The stunning view from the peaks surrounding the town stretches to the bay of Taranto and Pollino, Italy's largest national park. A number of scenic mountain bike and trekking trails unwind across its hills and clear streams.
Laurenzana is situated close to the city of Matera, a UNESCO World Heritage site, as well as popular seaside locations such as Maratea, Praia a Mare, Scalea, Capo Palinuro and Marina di Camerota.
Laurenzana's cliffhanging medieval castle, which forms its backdrop, once served as a monastery and an outpost.
Legends has it that the fortress hides some 365 "secret" rooms, one for each day of the year.
Laurenzana castle is often used for conferences and exhibitions, held in the former armory, while its cave has been turned into a museum. Raided in the past by pirates and barbarians, just three of its towers are still standing.
Those who opt to buy one of the properties and relocate here will be able to enjoy the various quirky festivals held here throughout the year.
One of the most popular is the Laurenzana summer carnival, where four neighborhoods compete in medieval games.
Another celebration sees actors dress up in costume and reenact the life of popular local outlaw Taccone.
The area is also home to many of Italy's most succulent and spicy foods, including traditional farmer recipes like patat chien, a dish of sliced potatoes stuffed with pecorino cheese, egg and crushed sausage bits grilled on the fireplace.

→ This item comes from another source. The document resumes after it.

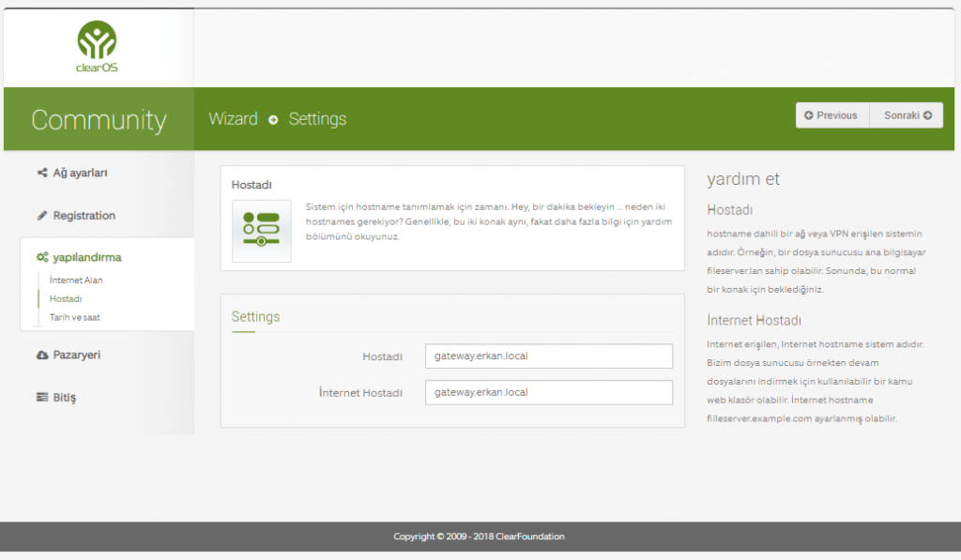961x560 pixels.
Task: Click the ClearOS logo icon
Action: (97, 40)
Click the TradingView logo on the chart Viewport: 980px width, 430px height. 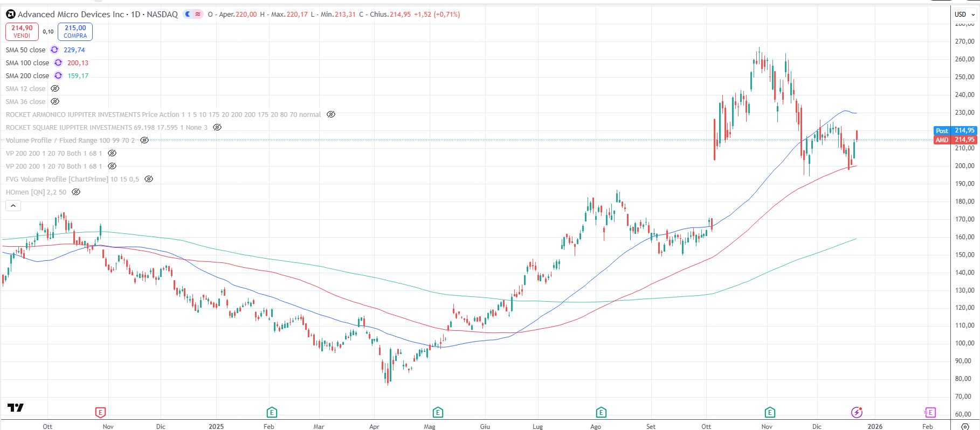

Nuglia salami, made with pork belly and seasoned with chili pepper, garlic and wild fennel, which is either eaten raw or cooked in tomato sauce with orecchiette pasta, is another favorite.
Unfortunately Laurenzana's delicious special coffee digestive liqueur isn't available in any of its bars. The secret recipe is handed down across generations, so you'll need a local to invite you over in order to try it.